→ **Information**
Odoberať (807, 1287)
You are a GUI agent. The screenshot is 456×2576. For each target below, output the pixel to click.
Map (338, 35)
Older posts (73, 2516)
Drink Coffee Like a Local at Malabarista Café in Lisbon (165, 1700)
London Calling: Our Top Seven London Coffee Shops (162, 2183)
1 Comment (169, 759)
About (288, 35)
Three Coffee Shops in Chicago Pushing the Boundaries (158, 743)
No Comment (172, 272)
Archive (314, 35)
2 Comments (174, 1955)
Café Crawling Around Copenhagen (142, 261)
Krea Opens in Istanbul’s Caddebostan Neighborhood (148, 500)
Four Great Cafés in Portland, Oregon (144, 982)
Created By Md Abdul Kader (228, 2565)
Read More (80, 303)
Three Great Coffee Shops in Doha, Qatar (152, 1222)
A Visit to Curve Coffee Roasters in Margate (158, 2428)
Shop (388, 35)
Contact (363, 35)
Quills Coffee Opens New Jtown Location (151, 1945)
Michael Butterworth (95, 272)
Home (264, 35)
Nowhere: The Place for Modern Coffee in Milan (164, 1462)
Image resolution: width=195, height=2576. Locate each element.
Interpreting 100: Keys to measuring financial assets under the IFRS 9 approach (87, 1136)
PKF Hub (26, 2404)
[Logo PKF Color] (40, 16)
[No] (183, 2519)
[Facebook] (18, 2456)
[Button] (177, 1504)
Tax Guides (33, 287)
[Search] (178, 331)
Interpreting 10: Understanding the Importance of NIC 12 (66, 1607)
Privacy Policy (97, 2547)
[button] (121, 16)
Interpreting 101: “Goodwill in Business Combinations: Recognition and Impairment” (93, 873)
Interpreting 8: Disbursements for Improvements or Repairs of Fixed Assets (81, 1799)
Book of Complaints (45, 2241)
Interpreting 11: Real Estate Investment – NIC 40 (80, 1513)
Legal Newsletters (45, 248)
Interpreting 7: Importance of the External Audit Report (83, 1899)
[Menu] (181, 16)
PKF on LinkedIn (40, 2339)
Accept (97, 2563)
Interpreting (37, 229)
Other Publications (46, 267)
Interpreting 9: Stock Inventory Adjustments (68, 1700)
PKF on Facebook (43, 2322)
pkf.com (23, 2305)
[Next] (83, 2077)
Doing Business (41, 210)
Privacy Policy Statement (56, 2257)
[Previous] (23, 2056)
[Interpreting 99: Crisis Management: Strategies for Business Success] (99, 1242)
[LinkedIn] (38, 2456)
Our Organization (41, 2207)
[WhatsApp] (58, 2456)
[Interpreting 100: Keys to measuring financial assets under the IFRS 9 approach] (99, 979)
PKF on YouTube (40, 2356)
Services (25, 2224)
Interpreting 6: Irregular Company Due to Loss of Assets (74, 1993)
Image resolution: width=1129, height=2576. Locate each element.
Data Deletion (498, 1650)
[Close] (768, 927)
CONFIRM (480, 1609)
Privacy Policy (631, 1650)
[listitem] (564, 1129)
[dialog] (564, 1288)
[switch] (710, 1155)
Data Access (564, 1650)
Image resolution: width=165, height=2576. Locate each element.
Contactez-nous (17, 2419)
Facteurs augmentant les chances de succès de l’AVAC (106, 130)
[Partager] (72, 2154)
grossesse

→ **Assigned task**
The answer needed is a single number: how many lines in the records above hold the string "element". Please write nothing else.

→ **Exercise solution**
3